Essas normas e princípios gerais relacionados à segurança jurídica (e à estabilidade das relações) foram observadas na Lei federal nº 14.133/21, que preservou de forma expressa os contratos (e mesmo os procedimentos licitatórios cuja fase externa já tinha se iniciado) firmados nos termos da lei anterior. De todo modo, ainda que a lei não tivesse regra de transição específica a esse respeito, possivelmente, considerando seus precedentes, o STF teria salvaguardado da aplicação da lei nova às relações jurídicas entabuladas nos termos da lei antiga.

Assim, parece-nos que a situação deve ser analisada conforme as premissas desenhadas pela Suprema Corte, garantindo-se a preservação das relações já constituídas anteriormente à inovação legislativa. Nesse sentido, seria admissível a preservação das atas de registro de preços já assinadas e a continuidade da sua regência de acordo com o regime legal anterior, da época em que celebrada ou licitada.

E, se assim for, seria consequentemente admissível a prorrogação das atas de registro de preços celebradas sob a égide do regime legal anterior. Igualmente, seguiria admissível a possibilidade de contratações decorrentes das atas de registro de preços e adesões a elas, na medida em que a Lei federal nº 14.133/21 não previu quaisquer restrições no que diz respeito à continuidade e regularidade das relações jurídicas constituídas de acordo com a lei anterior.
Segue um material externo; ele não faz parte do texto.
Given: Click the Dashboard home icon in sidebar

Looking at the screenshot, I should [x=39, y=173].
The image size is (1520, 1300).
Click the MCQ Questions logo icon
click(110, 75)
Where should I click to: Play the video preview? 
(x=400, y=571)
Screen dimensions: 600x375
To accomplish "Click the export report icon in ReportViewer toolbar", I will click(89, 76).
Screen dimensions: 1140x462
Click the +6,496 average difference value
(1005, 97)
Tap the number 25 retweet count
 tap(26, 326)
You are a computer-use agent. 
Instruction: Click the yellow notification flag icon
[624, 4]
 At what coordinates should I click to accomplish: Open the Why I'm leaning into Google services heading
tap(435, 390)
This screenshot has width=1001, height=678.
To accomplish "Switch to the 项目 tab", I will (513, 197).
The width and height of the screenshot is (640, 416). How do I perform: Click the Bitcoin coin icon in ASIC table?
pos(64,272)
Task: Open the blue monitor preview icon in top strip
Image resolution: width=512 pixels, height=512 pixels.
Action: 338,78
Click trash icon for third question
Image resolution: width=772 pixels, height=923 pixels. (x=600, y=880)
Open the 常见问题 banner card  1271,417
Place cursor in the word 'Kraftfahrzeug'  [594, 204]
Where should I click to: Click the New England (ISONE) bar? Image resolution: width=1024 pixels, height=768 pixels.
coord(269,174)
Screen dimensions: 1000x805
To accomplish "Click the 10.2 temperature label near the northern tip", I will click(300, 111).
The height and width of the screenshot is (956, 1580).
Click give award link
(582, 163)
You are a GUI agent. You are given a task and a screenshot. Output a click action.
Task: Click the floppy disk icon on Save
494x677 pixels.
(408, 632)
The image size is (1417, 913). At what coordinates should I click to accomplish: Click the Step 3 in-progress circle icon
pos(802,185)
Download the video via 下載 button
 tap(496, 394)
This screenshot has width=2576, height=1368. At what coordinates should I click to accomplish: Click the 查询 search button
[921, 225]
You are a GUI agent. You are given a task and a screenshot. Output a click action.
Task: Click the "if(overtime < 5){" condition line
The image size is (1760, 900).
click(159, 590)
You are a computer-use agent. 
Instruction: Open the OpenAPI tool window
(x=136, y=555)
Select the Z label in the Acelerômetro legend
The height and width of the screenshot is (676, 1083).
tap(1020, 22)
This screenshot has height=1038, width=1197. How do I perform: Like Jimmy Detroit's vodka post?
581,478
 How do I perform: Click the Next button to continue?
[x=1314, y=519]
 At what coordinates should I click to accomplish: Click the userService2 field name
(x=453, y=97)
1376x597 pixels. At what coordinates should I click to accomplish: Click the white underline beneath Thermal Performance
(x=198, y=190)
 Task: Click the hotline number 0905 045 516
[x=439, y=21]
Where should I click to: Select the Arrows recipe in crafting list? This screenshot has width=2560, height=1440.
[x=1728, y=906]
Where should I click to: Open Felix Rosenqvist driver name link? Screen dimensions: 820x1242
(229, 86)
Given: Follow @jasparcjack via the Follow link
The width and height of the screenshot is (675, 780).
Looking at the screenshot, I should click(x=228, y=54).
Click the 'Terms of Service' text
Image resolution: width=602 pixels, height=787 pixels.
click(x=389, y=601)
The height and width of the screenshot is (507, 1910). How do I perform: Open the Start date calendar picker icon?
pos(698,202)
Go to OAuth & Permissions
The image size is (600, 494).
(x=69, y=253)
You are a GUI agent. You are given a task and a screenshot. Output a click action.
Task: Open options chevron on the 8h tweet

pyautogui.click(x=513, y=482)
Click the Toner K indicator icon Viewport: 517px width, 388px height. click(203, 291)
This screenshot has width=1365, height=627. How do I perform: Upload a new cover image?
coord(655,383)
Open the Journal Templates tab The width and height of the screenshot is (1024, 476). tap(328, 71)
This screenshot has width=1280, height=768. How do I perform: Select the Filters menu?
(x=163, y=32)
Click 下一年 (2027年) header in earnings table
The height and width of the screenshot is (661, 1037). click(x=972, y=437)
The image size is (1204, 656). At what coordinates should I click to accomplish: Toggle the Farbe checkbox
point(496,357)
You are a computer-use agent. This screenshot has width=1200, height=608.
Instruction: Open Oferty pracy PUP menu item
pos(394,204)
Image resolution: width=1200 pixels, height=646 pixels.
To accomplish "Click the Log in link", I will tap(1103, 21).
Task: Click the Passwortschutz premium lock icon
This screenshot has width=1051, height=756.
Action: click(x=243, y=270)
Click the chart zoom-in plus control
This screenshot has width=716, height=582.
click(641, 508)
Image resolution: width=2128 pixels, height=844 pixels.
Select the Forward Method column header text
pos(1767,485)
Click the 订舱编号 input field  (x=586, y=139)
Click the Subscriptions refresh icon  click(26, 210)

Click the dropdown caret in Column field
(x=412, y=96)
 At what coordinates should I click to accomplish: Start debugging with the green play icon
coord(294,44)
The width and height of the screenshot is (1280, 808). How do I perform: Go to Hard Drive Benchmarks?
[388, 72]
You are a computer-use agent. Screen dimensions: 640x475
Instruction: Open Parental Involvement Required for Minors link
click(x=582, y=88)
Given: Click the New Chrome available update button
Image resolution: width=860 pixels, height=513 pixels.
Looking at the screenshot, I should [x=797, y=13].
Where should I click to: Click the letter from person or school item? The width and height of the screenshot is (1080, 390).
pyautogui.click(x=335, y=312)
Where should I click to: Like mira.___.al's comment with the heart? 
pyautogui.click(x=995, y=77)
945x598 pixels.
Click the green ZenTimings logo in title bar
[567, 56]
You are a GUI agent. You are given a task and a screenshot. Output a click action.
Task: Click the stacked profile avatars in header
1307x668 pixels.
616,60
Repare que, se considerássemos inviável a prorrogação da ata de registro de preços, consequentemente teríamos que, pela mesma razão, considerar inadmissível a prorrogação dos contratos celebrados sob a égide de tal diploma legal e mesmo novas contratações feitas com base em ata de registro de preços firmada de acordo com a lei anterior (que constituem novas relações jurídicas, derivadas de uma relação obrigacional anterior). 

Portanto, a questão perpassa o problema da prorrogação da ata de registro de preços. Não haveria qualquer fundamento jurídico para, por um lado, vedar a prorrogação da ata, e por outro lado admitir novas contratações com base nela (a partir de 30/12/2023) ou a prorrogação, a partir de tal data, dos contratos celebrados.